- EXERCISE AIM
Search the listing below for "legend". Copy each matching line.

_ _ _ _

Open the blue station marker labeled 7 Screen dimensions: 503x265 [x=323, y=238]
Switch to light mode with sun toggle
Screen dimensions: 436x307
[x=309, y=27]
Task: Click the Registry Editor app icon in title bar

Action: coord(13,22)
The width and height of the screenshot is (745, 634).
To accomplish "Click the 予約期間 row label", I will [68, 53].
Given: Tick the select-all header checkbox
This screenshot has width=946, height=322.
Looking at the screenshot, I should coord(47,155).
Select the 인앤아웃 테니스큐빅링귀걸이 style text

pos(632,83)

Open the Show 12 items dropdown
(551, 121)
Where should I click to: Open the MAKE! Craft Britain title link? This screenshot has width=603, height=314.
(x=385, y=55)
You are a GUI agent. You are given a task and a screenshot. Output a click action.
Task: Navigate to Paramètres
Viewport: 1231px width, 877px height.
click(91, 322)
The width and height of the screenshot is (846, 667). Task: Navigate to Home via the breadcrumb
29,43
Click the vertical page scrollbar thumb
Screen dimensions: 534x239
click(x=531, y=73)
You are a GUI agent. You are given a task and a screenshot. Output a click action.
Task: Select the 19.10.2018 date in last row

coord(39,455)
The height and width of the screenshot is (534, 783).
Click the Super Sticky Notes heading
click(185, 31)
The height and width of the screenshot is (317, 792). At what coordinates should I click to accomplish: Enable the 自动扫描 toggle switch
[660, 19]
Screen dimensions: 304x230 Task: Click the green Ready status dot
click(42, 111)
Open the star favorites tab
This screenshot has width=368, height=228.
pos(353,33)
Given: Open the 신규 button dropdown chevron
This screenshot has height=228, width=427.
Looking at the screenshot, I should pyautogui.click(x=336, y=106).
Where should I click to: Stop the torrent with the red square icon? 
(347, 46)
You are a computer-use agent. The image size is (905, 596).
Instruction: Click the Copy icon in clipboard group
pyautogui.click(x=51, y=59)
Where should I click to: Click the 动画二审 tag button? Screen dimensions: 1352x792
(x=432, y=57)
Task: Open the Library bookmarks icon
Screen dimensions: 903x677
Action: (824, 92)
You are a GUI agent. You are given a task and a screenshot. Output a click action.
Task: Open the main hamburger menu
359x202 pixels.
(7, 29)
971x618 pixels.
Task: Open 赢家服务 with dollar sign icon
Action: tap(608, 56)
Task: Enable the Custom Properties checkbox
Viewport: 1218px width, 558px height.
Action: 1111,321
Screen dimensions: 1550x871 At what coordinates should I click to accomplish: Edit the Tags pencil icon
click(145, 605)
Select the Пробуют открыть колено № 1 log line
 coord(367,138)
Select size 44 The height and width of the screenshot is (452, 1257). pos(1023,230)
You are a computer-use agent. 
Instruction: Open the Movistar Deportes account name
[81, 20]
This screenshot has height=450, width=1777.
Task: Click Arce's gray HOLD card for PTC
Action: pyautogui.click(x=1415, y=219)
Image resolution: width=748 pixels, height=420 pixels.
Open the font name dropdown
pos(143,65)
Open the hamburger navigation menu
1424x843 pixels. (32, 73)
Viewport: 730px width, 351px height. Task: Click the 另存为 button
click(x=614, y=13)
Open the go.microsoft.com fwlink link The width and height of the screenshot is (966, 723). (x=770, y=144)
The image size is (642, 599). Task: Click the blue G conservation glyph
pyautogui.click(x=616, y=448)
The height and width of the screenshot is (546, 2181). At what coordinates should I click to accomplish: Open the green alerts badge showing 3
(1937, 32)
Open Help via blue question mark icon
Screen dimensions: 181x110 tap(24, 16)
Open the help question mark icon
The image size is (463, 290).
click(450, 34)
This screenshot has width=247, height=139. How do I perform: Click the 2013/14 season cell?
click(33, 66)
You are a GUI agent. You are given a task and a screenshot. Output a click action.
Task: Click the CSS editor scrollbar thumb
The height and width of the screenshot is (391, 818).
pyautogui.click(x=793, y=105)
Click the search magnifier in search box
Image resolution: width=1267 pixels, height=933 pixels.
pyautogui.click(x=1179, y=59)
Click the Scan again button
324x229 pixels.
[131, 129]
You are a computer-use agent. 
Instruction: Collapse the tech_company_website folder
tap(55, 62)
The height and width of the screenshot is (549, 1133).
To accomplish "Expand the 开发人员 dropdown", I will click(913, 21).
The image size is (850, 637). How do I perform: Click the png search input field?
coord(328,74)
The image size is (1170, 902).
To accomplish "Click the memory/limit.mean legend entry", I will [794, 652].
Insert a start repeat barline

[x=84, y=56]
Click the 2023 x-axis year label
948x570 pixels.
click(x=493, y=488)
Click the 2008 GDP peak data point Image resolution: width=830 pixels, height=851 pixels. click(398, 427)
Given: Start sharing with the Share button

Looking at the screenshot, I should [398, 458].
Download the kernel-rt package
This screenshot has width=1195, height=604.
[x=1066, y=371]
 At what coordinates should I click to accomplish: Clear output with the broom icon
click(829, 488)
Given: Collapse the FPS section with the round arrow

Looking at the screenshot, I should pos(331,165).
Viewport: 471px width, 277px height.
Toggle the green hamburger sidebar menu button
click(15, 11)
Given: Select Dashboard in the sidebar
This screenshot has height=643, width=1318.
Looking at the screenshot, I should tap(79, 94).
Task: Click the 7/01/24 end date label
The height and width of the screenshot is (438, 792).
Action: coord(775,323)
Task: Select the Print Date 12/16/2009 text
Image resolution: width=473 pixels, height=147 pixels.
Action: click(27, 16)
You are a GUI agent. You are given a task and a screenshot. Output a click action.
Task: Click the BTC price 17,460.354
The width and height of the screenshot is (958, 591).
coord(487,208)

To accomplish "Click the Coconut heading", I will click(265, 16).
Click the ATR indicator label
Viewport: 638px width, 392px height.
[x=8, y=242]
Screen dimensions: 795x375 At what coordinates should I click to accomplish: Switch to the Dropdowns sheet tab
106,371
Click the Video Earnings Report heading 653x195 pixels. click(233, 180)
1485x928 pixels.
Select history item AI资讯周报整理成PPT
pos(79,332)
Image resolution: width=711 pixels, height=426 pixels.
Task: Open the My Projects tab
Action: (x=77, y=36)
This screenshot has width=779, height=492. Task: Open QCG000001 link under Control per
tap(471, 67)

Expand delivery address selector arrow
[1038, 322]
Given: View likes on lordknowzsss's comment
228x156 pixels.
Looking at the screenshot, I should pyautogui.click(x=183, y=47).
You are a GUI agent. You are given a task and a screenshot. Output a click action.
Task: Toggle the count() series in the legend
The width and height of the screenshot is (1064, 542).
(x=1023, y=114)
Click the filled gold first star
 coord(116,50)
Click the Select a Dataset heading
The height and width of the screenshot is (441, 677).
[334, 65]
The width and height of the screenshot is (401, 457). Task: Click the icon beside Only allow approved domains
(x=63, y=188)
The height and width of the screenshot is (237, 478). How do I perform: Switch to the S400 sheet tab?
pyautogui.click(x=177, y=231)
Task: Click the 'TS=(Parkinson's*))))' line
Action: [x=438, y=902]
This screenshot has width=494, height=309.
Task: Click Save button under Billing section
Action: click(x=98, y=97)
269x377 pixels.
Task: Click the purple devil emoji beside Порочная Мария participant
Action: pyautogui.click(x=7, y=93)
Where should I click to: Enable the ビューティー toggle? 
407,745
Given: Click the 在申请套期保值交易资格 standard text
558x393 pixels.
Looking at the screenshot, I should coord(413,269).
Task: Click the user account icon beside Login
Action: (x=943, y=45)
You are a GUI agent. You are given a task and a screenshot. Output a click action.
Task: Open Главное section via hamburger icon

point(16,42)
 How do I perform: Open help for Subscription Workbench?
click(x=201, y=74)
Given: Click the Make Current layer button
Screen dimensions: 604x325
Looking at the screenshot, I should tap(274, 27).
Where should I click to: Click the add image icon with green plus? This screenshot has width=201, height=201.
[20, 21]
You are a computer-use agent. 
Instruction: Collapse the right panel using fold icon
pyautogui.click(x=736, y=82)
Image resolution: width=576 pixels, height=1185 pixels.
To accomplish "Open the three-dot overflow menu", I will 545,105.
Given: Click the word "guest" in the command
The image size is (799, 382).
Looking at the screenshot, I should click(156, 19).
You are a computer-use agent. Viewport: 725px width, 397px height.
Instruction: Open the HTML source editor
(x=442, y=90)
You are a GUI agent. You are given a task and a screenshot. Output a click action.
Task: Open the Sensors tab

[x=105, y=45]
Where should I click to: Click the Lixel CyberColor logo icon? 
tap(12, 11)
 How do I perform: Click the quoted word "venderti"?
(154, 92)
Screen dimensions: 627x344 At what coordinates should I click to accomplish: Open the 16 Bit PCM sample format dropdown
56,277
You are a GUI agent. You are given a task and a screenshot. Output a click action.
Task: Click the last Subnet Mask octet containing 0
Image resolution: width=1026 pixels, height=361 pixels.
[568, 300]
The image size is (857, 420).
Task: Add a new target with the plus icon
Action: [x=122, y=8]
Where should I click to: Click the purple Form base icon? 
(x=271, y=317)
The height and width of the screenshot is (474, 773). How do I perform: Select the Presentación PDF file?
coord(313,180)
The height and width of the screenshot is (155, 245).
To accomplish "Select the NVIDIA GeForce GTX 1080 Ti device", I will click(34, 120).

_ _ _ _

- RESULT
To accomplish "Click the memory/limit.mean legend entry", I will [794, 652].
Task: Toggle the count() series in the legend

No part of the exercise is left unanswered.